Microsoft Graph Connector crawling using Azure Functions
19 Jul 2020Introduction
It has been a while since Microsoft Graph Connectors went into public preview. It is a great way to index third party data to appear in Microsoft Search results. While Microsoft provides a couple of in built connectors to index data from sources such as Azure DevOps, ServiceNow, File Share, etc., to index data from any other custom service a connector can be built in Microsoft Graph that creates a connection and pushes items to the Microsoft Search index.
The basic steps involved in setting up a connector include making some Graph API calls for creating a connection, registering a schema that describes the type of external data and finally indexing the data. Detailed information regarding these API calls can be found here
The above mentioned steps help in the one time setup and indexing of external data in Microsoft Search index. However, for regular update of data an appropriate crawling mechanism needs to be implemented because currently there is no such provision available by default for connectors other than the Microsoft built connectors. This article describes one such approach for scheduled crawling of external data using an Azure timer-triggered function.
Azure Function Crawler
To keep the connector’s external data up to date, the search indexing API calls need to be triggered at a regular schedule. This can be achieved using timer-triggered Azure functions. Depending on the amount of data and business requirement either a full crawl or an incremental crawl can be setup.
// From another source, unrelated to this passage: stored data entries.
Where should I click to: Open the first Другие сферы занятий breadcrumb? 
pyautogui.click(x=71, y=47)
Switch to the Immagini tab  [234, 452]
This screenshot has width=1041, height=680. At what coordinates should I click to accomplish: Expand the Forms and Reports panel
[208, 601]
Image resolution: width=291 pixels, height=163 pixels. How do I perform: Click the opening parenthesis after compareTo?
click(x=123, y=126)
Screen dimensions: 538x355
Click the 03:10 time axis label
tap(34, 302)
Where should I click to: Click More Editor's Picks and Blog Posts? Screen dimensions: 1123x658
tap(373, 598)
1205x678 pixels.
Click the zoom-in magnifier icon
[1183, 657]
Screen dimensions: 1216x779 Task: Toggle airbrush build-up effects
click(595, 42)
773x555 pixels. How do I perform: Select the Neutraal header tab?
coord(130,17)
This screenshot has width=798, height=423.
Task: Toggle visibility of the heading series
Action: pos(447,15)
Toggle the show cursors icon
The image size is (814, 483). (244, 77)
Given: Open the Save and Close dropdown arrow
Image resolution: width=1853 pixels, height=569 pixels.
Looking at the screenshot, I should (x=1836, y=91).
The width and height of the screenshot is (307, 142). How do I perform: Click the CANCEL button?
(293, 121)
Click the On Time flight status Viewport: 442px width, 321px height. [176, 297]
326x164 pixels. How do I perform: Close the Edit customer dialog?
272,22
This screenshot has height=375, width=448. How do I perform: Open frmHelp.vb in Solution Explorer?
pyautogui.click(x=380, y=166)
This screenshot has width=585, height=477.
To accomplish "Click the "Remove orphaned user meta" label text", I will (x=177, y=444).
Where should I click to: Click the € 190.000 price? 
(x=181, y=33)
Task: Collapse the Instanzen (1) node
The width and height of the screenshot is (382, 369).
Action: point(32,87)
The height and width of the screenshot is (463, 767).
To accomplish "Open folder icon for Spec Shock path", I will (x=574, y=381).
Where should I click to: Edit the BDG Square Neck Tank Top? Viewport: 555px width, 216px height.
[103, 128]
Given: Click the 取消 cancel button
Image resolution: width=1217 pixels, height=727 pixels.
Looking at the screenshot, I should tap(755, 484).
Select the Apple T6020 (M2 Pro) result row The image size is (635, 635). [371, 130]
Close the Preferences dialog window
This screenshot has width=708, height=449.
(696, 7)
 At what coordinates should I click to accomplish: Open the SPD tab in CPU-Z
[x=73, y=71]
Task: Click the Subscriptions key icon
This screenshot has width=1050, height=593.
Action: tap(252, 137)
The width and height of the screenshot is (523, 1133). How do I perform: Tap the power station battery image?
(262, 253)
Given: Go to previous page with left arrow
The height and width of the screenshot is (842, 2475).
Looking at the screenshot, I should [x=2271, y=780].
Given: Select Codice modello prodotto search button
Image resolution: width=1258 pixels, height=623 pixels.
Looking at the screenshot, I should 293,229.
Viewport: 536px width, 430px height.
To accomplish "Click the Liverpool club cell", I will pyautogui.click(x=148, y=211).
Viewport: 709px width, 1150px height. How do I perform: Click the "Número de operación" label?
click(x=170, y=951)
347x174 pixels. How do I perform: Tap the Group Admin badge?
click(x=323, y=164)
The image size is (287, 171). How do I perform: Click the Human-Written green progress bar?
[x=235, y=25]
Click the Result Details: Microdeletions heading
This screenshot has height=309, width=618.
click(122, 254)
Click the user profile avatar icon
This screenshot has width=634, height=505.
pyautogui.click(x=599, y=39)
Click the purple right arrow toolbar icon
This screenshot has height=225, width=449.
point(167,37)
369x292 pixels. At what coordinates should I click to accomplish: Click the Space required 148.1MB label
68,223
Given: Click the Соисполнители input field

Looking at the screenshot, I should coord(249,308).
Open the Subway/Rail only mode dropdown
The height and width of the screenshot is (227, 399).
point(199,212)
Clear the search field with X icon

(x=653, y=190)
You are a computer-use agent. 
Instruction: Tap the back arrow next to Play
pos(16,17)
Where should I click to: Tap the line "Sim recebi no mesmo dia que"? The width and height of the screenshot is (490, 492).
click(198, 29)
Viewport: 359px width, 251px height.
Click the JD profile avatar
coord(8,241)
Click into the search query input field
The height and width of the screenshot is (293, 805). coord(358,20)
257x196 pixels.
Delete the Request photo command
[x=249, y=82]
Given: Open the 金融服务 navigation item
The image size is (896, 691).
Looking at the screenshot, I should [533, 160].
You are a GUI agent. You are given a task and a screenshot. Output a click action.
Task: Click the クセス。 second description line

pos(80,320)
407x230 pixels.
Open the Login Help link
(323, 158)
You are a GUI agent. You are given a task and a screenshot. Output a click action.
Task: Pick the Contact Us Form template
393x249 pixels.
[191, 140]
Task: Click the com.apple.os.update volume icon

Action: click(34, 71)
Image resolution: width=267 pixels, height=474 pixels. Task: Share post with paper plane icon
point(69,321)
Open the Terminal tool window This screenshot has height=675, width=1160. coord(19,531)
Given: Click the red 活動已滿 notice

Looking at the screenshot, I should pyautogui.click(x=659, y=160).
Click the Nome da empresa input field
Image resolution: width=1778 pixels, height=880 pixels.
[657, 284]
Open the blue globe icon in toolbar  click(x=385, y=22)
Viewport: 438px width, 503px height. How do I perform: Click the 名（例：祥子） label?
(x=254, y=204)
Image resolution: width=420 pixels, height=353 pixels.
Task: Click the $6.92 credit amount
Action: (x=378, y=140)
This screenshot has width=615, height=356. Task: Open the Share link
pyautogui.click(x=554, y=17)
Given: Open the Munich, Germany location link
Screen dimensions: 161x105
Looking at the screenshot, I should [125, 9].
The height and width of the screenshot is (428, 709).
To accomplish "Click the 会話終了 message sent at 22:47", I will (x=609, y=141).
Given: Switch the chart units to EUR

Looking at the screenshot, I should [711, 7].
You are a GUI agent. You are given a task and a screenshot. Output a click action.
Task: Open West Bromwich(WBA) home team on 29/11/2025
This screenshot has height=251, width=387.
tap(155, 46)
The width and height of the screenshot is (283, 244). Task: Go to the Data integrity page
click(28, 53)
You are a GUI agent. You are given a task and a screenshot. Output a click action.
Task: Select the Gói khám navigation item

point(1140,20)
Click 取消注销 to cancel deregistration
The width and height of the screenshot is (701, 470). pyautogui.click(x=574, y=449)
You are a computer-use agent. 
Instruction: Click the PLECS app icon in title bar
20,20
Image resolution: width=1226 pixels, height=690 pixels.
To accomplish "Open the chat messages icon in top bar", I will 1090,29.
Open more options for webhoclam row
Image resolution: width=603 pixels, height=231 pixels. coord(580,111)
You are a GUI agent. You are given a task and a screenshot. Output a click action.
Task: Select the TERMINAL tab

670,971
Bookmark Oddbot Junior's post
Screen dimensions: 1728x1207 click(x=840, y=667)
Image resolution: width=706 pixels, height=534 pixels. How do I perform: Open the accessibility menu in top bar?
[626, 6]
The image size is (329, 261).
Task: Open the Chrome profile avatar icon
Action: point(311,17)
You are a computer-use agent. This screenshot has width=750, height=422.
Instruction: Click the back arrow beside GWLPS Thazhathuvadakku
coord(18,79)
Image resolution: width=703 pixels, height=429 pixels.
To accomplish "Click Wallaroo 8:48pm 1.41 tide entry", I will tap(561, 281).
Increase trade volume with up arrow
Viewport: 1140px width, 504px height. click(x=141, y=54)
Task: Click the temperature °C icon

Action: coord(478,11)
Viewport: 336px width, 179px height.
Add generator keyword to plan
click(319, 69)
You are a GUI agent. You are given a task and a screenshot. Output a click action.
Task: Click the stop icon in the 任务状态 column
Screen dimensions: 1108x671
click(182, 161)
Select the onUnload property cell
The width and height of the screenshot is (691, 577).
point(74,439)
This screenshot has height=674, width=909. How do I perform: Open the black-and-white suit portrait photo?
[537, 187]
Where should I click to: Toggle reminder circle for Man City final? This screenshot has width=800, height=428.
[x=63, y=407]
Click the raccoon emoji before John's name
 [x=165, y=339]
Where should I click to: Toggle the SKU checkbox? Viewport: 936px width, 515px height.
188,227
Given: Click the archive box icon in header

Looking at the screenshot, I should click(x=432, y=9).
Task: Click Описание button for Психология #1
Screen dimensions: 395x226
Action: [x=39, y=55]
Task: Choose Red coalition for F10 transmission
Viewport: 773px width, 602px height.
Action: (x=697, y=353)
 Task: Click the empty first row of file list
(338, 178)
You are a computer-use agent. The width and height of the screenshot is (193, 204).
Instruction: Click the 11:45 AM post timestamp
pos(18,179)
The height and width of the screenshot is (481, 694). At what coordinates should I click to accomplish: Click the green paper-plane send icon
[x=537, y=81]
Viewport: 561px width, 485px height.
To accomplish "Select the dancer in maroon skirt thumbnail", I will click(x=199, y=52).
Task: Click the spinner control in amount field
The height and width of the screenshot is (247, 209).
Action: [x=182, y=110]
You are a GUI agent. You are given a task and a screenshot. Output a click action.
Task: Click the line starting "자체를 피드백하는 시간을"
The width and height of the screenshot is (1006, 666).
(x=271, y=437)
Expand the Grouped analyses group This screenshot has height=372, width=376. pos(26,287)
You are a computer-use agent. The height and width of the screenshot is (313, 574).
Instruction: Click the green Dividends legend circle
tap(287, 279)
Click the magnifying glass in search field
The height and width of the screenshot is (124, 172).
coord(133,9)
The below approach shows how to implement crawling of external data using a dotnet
function. For this sample, the external data being indexed in Microsoft Search is coming from a SharePoint list but the approach can be modified to fetch data from any other custom service as well.
Prerequisites
Setup the custom connector
- Register an Azure AD App with
ExternalItem.ReadWrite.All
application permission on Microsoft Graph. Also create a Client Secret for the app and make a note of it along with App Id and Tenant Id. - Create a connection
- Register a schema for the type of external data (For example,
Appliances
data as shown in below mentioned GitHub sample) - Create a vertical
- Create a result type
Refer to the sample https://github.com/microsoftgraph/msgraph-search-connector-sample for setting up the connector and registering schema
Create a SharePoint List
Create a SharePoint list with the below columns (in accordance with the schema registered) that will serve as the external data source.
Title
of typeSingle line of Text
Description
of typeSingle line of Text
Appliances
of typeSingle line of Text
Inventory
of typeNumber
Price
of typeNumber
Azure Function
- Create a timer triggered Azure function using VS Code as specified at this link
- Add the Nuget packages for
Microsoft.Graph.Beta
andMicrosoft.Identity.Client
using the below commandsdotnet add package Microsoft.Graph.Beta --version 0.19.0-preview dotnet add package Microsoft.Identity.Client --version 4.16.1
- For local development, update the
local.settings.json
file with the below configuration updating the required Ids, secrets and CRON schedule. Once deployed to Azure Function App add the same values as application settings.{ "IsEncrypted": false, "Values": { "AzureWebJobsStorage": "<STORAGE_ACCOUNT_CONNECTION_STRING>", "FUNCTIONS_WORKER_RUNTIME": "dotnet", "schedule": "<CRON_SCHEDULE>", "appId": "<APP_ID>", "tenantId": "<TENANT_ID>", "secret": "<APP_SECRET>", "connectionId": "<CONNECTION_ID>", "siteId": "<SITE_ID>", "listId": "<LIST_ID>" } }
- Create the below
MSALAuthenticationProvider.cs
class that will be used for authentication by theGraphServiceClient
object
- Create the below
GraphHelper
class that contains methods for fetching SharePoint list items and updating the search index usingGraphServiceClient
- The
AddOrUpdateItem
method adds/updates an item to the search index - The
GetIncrementalListData
method fetches the items updated since a particular time (last trigger time of the function) and is used for incremental crawling - The
GetFullListData
method fetches all the items in the SharePoint list and is used for setting up full crawl
- The
- Update the function class with below code that calls the methods to get SharePoint list data and update the search index
- Add/Update an item in the SharePoint List and check if the search results return the updated item results after the function is triggered
The entire source code for this sample is available at this link
Conclusion
In this way, Azure functions can be used for scheduled crawling of external data in Microsoft Search to ensure that latest data is available in the search results. The above sample can be extended to deal with data from other sources and handle source item deletion scenarios as well.